Return to the Current Literature Review Front Page, or read the abstract:

 


ABSTRACT



The purpose of this study was to examine the frequency of return hospital visits after ambulatory surgery discharge and to identify any predictor variables for its occurrence.

A retrospective review of hospital records for all patients returning to the same hospital within 30 days after ambulatory surgery was conducted. Data on return hospital visits that resulted in rehospitalization (as an inpatient or to the ambulatory surgery unit [ASU]) or treatment as an outpatient in the emergency room were recorded. A total of 6243 patients underwent ambulatory surgery over 12 consecutive months and 187 returned to the same hospital of which 1.3% were for complications. Of all the returns, 54% returned to the emergency room (ER) and 46% were rehospitalized as inpatients or to ASU.
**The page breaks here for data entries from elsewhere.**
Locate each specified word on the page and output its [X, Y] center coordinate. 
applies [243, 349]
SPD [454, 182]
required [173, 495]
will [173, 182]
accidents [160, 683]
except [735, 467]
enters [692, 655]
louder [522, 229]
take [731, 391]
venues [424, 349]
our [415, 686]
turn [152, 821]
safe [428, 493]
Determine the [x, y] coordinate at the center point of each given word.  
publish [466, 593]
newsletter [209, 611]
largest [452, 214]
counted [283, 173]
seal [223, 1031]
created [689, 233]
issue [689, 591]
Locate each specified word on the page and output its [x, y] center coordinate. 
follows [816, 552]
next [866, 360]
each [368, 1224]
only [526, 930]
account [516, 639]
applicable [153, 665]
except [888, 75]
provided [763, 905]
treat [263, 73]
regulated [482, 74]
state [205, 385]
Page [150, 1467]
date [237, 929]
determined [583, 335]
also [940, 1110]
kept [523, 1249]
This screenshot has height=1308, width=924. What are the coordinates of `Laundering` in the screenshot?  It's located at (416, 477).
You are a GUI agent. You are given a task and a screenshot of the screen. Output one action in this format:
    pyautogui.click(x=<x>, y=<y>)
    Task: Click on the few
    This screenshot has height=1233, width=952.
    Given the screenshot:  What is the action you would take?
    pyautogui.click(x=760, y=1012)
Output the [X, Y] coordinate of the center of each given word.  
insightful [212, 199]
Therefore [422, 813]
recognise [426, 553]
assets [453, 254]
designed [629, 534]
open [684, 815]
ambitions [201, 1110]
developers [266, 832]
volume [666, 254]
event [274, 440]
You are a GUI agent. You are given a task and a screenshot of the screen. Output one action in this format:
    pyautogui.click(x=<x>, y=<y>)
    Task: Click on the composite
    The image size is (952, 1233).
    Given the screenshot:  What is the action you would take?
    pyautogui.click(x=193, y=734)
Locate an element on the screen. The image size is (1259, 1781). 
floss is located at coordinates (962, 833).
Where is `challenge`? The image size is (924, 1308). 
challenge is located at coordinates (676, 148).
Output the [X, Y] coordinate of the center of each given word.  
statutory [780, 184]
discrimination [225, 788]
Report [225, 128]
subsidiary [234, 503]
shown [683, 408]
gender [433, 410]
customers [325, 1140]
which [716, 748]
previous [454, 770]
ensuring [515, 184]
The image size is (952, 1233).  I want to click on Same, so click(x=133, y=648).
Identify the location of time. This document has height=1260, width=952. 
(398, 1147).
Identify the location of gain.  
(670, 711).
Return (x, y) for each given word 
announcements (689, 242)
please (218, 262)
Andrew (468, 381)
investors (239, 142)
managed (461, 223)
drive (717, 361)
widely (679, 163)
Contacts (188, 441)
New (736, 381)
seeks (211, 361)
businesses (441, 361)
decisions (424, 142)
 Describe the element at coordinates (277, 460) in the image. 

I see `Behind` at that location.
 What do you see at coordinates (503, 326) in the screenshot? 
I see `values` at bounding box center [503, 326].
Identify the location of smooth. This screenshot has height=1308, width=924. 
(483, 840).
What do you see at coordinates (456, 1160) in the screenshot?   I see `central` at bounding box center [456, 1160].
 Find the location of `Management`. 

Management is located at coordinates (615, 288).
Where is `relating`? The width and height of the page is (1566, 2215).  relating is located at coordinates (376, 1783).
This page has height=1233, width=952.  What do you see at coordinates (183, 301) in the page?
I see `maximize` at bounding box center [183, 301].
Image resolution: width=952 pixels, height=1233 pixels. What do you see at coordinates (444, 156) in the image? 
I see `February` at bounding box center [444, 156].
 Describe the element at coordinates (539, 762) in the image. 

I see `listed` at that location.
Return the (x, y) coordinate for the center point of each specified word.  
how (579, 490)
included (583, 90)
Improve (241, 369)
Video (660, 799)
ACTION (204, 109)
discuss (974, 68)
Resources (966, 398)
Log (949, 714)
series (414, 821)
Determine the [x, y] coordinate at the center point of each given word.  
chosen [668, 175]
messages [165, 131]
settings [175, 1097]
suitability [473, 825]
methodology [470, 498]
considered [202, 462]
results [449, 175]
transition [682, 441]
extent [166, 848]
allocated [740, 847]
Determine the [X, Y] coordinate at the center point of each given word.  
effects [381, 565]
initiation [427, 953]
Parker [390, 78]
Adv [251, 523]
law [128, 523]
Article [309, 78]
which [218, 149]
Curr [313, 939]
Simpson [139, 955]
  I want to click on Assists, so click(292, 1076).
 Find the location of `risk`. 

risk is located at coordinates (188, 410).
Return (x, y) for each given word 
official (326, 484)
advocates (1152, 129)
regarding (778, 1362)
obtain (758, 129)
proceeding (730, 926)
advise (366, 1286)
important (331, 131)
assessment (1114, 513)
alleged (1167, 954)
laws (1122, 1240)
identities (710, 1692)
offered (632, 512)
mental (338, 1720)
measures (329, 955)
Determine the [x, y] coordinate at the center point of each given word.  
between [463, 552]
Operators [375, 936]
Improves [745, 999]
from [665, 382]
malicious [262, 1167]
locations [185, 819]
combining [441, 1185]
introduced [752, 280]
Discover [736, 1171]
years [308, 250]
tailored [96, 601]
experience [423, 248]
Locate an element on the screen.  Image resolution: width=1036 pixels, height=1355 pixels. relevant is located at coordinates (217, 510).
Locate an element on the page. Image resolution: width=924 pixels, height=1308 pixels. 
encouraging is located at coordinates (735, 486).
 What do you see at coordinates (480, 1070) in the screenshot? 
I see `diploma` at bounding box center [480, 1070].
To identify factors associated with an increased likelihood of return, two case controls for each return visit were obtained from medical records of ambulatory surgical patients operated on during the same time period. Results of the multivariate analysis on the matched case controls identified urology as the only significant surgical service that predicted returns. (Odds ratio 27.87; confidence interval [CI] 3.78-74.86; P = 0.0002). A separate analysis of the most common ASU procedures performed identified two surgical procedures that predicted hospital return as compared with overall ambulatory surgical population: patients undergoing varicocelectomy and hydrocelectomy procedures were 8.3 times more likely to return (CI 2.090-23.75; P = 0.0042); patients undergoing dilation and curettage were three times as likely to return (CI 1.78-5.55; P = 0.0002).

Bleeding was the most common reason for all hospital returns (41.5%), with 76.5% of these patients treated and discharged through the ER. The increased likelihood of return visits after urology procedures warrants further evaluation. As patients with bleeding were most likely to return to the ER and discharged, more effective pre- and postprocedure patient education may further reduce this occurrence. Better informing patients regarding the prognosis of bleeding, and advising them of medical alternatives, could reduce inappropriate patient returns to the ER.